In the research David demonstrates that in Lake Victoria there exists a so-called positive expected net benefit of fishing in violation of the beach seines ban.

In other words, to some fishermen the anticipated gains from the illegal catch outweighs the anticipated cost of violating the law (including fines). This is so mainly because of a low probability of being caught and arrested anyway.

Interestingly, David also found out that this undesirable incentive might conceivably be altered in a relatively simple way, i.e. he points out means by which the crime could be made somewhat “less perfect”.

As David states in the research’s abstract:

“Sensitivity analysis shows that although increasing fines can reduce violation, very high fines would be needed to make violations unprofitable.
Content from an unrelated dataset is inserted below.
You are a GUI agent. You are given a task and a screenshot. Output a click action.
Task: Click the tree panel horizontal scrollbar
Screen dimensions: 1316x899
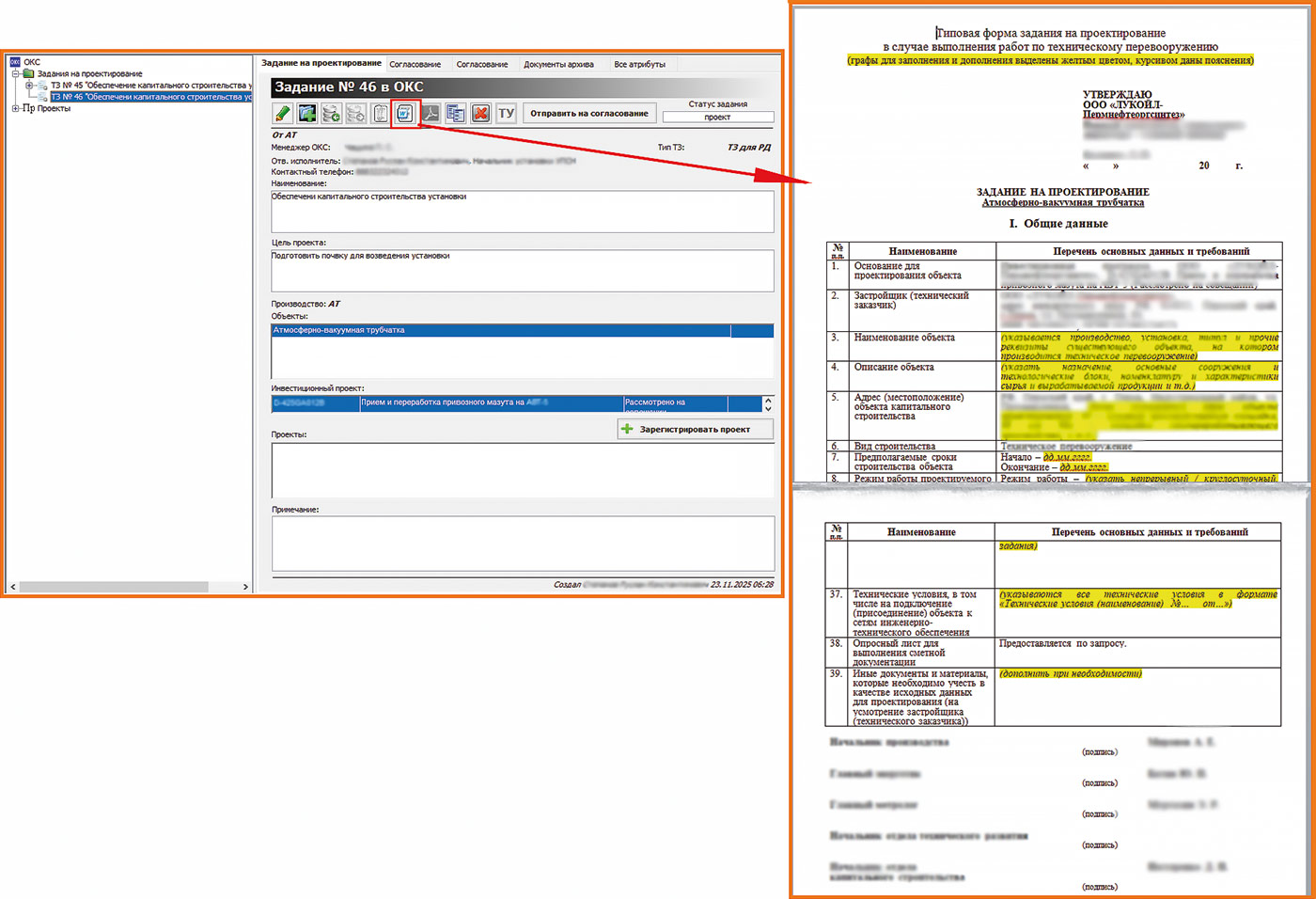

On the other hand the analysis shows that violations can be made economically unprofitable for seine owners by relatively small increases in the probability of detection … because of the cost to the owner associated with confiscation of detected seines.”

The results therefore indicate that an effective strategy to ensure compliance would be to increase detection rate by increasing surveillance effort.

The practice

David, who is currently working at the Siaya County Government Department of Fisheries, says his UNU-FTP research is continuingly contributing to the reform of the Kenyan fisheries policies and legislations.

In the newly adopted Fisheries Management and Development Act, for example, it influenced the decision to establish a Monitoring Control and Surveillance Unit as a fisheries law enforcement agency within the National Fisheries Service.

However, carrying out the ban on beach seines remains problematic to this day.

According to David this is, to some extent, due to decentralisation of power in the Kenyan administrative system. “The beach seines have remained a problem,” he says “largely because the devolved units are still in the process of making their County Specific laws.”

“In my unit - Siaya County I have been engaged in preparation of The Siaya County Fisheries and Aquaculture legislation, which at the moment has cabinet approval, and is now a bill going through the last stages in the Siaya County Assembly before it becomes an Act.”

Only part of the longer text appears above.